#### Page text
○ ○ ○ ○ ○

It's 1., right after reboot. But please keep in mind that this is a "transactional server", i.e. what we do is that from the running system we create a new btrfs r/w snapshot, install updated packages into that snapshot and in grub we try to boot into that snapshot. When grub tries to load kernel+initrd and boot this is the time the error message appears and we are back to grub.
Updated by michael-chang over 4 years ago
okurz wrote:
michael-chang wrote:
It's 1., right after reboot. But please keep in mind that this is a "transactional server", i.e. what we do is that from the running system we create a new btrfs r/w snapshot, install updated packages into that snapshot and in grub we try to boot into that snapshot. When grub tries to load kernel+initrd and boot this is the time the error message appears and we are back to grub.
Thanks for the detailed information. I am confused because it was zypper in grub2-arm64-efi
in comment#6 to install grub. But in transactional server zypper install
seems to have been replaced by transactional-update pkg install ..
. Hence I need to double check.
I will install a transaction server and work on test script. Also that could provide a better common ground to diagnose the problem.

○ ○ ○ ○ ○

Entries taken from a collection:
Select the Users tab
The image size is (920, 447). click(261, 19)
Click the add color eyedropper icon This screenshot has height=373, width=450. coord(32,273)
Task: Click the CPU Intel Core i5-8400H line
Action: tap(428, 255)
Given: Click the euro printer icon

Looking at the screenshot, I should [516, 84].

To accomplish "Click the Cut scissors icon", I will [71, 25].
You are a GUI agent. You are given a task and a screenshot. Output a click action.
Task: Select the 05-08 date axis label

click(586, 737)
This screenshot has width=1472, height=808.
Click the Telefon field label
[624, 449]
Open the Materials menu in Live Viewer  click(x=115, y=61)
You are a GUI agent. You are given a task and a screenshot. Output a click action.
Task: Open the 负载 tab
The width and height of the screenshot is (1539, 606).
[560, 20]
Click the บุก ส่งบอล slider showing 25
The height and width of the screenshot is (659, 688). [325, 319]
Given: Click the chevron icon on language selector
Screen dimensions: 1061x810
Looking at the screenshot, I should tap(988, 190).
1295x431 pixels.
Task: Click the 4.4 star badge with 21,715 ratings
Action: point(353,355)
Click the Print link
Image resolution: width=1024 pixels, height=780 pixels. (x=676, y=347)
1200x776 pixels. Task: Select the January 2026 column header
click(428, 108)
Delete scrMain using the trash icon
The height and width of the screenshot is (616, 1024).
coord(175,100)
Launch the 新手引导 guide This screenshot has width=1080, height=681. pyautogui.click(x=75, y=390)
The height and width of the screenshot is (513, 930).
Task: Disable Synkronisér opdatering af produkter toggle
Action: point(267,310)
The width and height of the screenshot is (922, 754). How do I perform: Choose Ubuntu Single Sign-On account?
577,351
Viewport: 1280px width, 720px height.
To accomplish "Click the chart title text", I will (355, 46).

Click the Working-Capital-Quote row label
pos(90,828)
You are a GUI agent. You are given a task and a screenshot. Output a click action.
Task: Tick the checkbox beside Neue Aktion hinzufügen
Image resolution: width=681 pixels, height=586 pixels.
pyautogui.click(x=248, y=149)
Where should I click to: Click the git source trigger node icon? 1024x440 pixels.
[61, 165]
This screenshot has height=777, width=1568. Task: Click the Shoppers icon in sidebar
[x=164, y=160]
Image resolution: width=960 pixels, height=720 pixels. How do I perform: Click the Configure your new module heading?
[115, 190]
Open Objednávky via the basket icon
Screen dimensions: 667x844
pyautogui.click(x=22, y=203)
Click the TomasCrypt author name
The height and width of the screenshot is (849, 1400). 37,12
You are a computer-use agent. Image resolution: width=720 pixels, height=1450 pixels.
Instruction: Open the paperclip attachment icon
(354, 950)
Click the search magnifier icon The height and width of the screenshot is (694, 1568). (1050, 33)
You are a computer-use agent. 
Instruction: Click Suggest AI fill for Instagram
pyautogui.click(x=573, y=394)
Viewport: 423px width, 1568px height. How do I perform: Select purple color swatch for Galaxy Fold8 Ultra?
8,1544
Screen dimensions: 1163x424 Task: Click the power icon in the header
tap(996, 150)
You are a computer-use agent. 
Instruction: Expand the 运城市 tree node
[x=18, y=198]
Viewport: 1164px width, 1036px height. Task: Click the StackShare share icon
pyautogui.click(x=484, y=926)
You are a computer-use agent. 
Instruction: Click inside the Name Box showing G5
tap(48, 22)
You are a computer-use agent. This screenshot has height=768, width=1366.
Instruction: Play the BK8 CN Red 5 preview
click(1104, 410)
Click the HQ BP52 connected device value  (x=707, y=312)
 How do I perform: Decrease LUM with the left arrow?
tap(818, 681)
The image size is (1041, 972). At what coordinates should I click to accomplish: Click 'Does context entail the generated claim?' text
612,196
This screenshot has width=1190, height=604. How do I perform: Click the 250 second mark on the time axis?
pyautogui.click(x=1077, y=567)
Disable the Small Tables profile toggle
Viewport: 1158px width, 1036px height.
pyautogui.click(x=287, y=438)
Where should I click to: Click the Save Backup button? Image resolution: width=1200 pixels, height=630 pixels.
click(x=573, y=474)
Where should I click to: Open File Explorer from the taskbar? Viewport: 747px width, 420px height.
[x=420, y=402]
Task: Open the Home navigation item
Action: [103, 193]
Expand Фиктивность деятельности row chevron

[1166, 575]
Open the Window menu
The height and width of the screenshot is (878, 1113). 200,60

○ ○ ○ ○ ○

#### Problems to solve
(a) In the forum thread, what command seems to have replaced zypper install on a transactional server?
(b) List the steps that the forum thread gives for how the transactional server applies an update.
(c) Reproduce the part of the forum thread starting at "Thanks for the" and ending at "to double check.".

#### Solutions to the tasks
(a) transactional-update pkg install

(b)
- Create a new btrfs r/w snapshot from the running system
- Install updated packages into that snapshot
- In grub, try to boot into that snapshot

(c)
Thanks for the detailed information. I am confused because it was zypper in grub2-arm64-efi
in comment#6 to install grub. But in transactional server zypper install
seems to have been replaced by transactional-update pkg install ..
. Hence I need to double check.